**GIVEN DATA**:

────────────────────────────────────────

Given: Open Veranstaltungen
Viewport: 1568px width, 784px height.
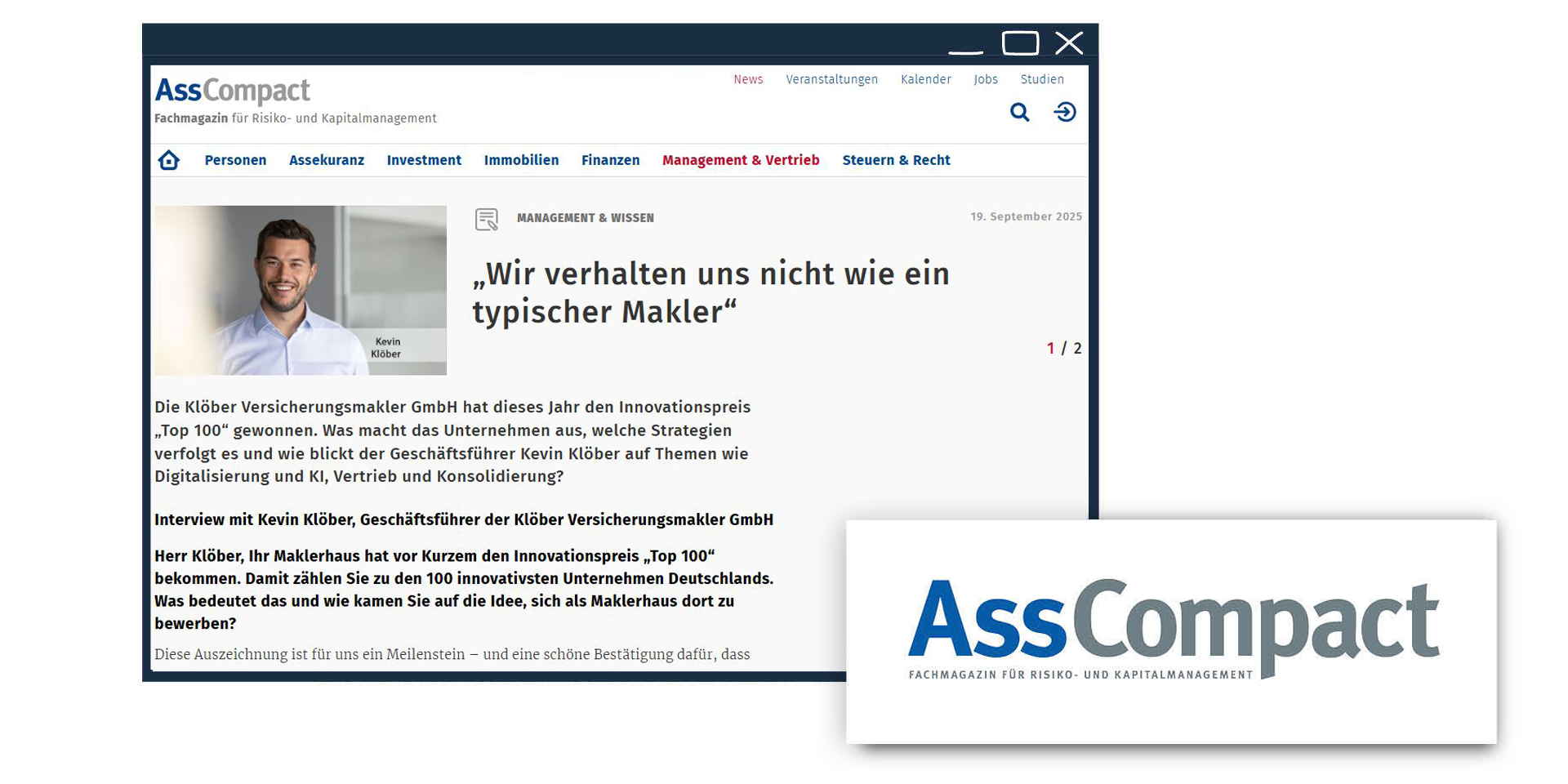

────────────────────────────────────────

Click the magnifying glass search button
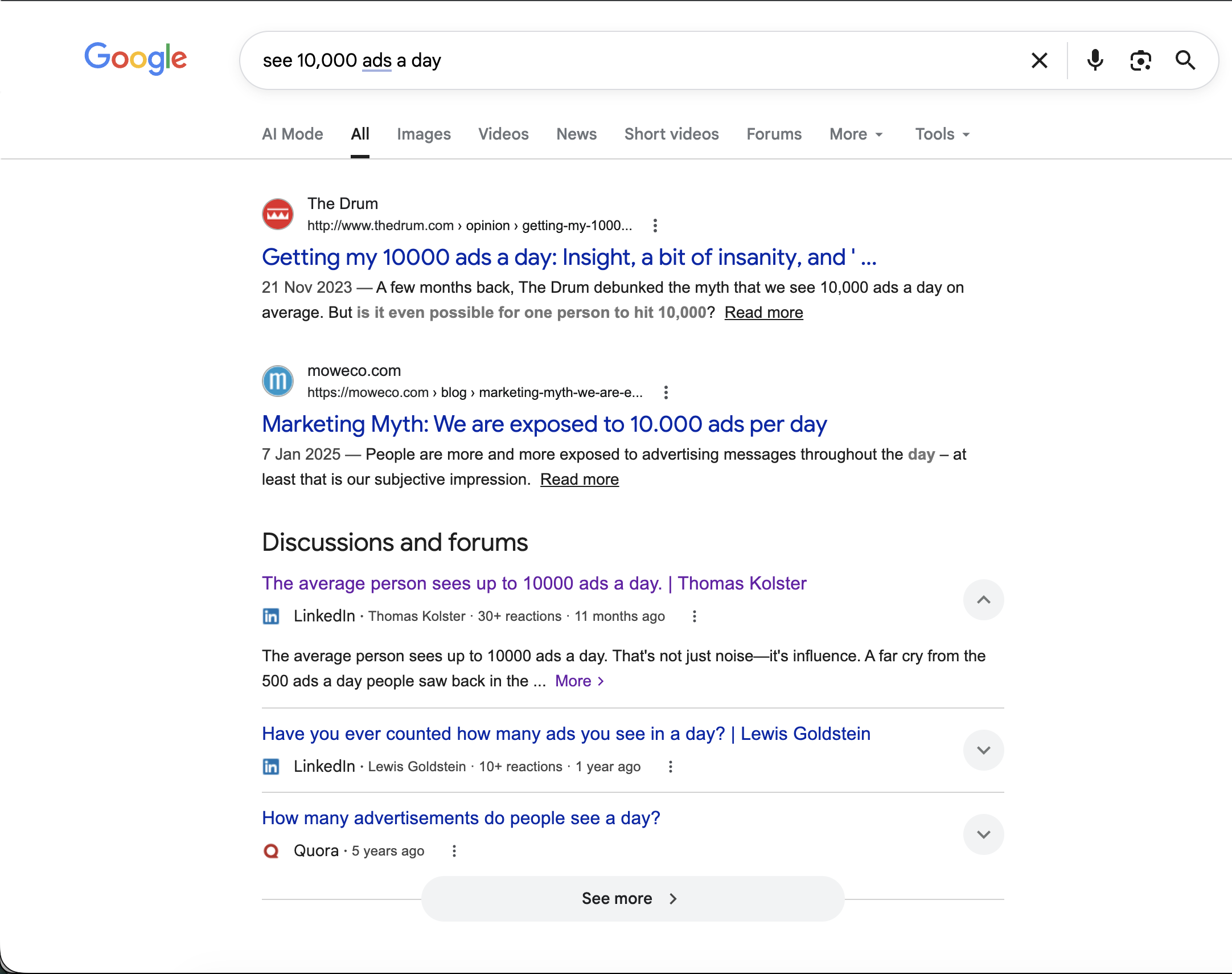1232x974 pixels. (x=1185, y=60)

────────────────────────────────────────

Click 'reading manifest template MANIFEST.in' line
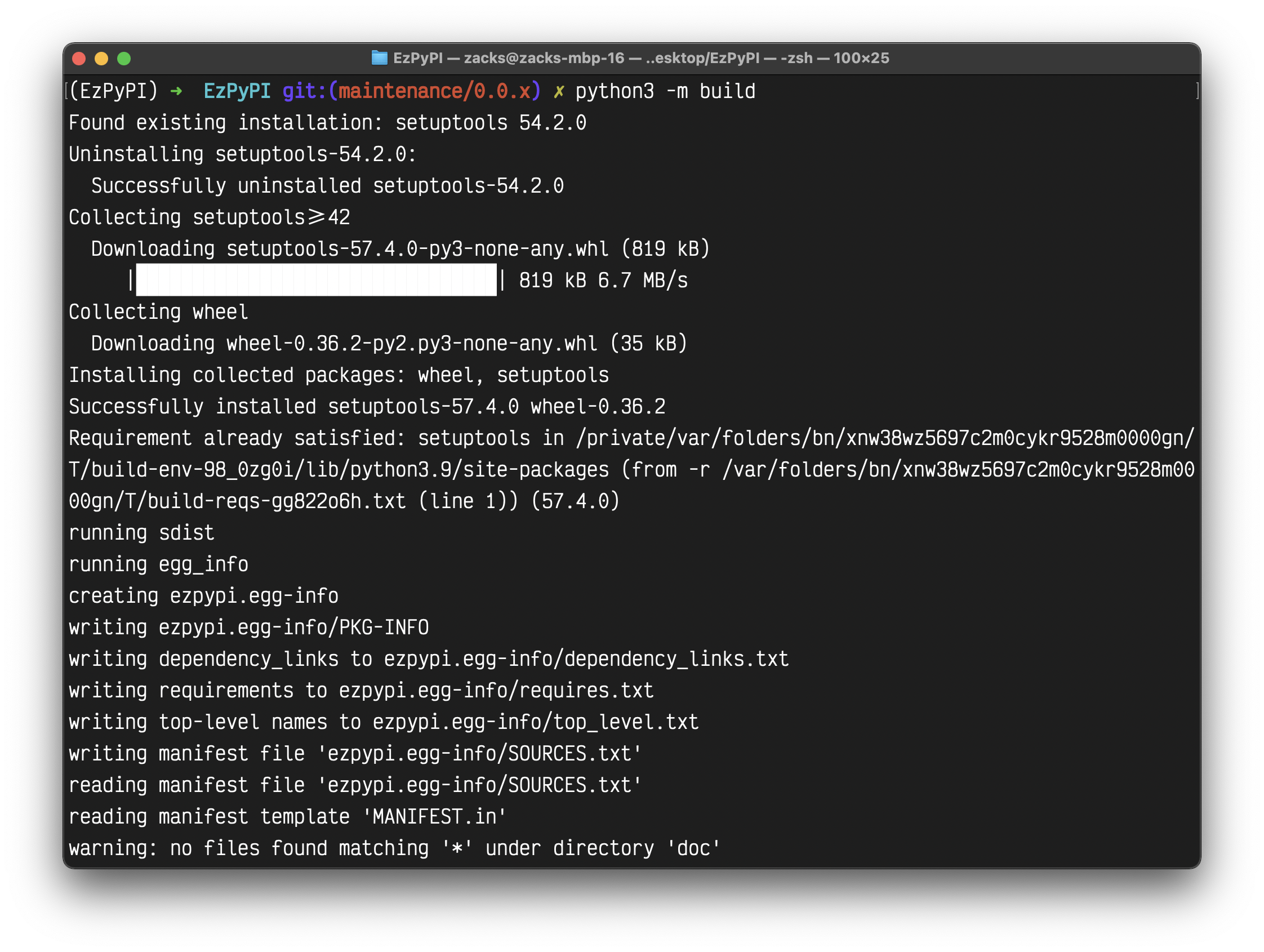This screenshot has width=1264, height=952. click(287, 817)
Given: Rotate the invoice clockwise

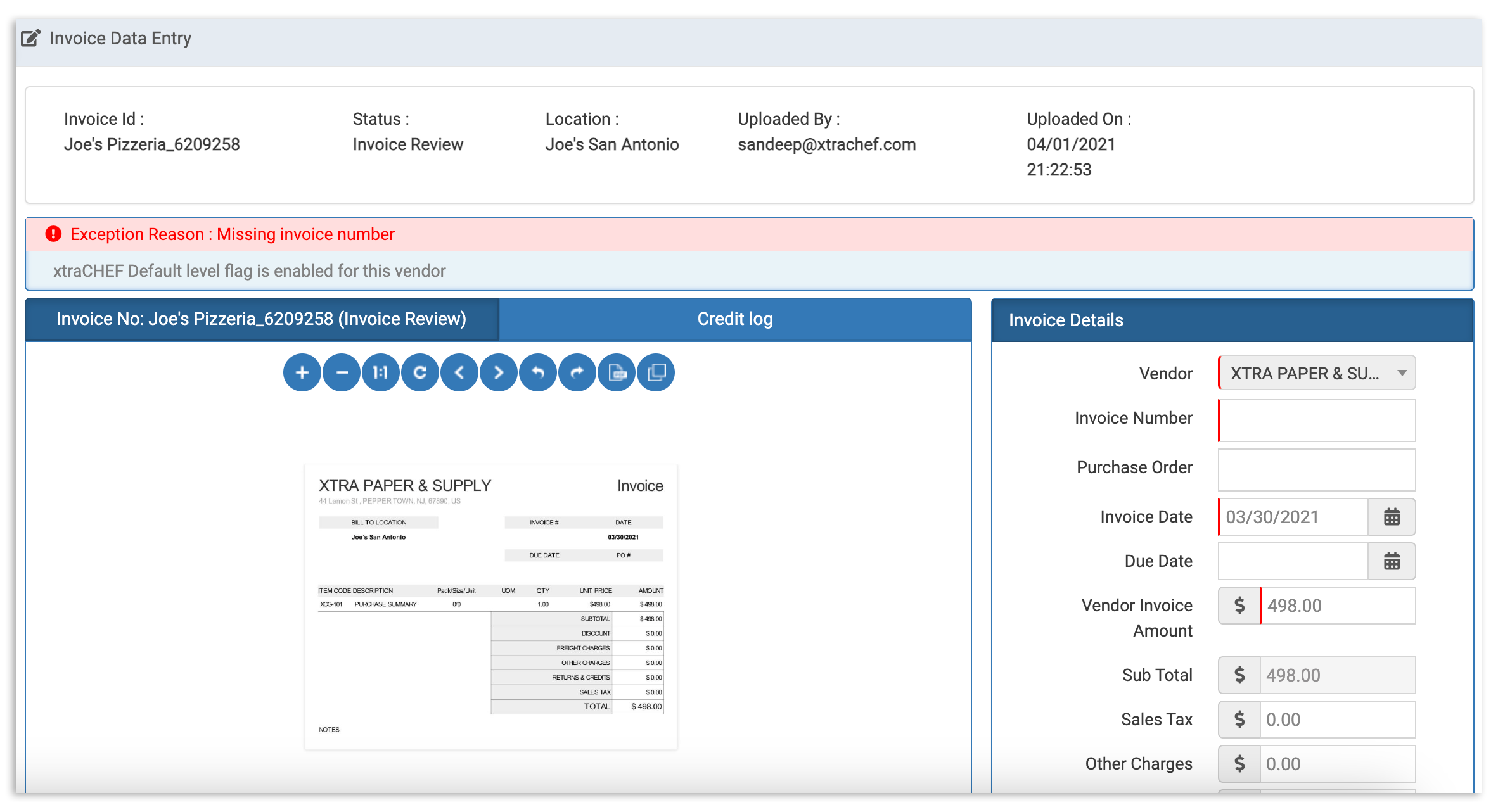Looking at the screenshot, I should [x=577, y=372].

────────────────────────────────────────

**PROBLEM TO WORK ON**: The required answer is the run of lines above, starting at the line with "Given: Open Veranstaltungen" and ending at the line with "Viewport: 1568px width, 784px height.", reproduced exactly with both ends.

**YOUR RESPONSE**:
Given: Open Veranstaltungen
Viewport: 1568px width, 784px height.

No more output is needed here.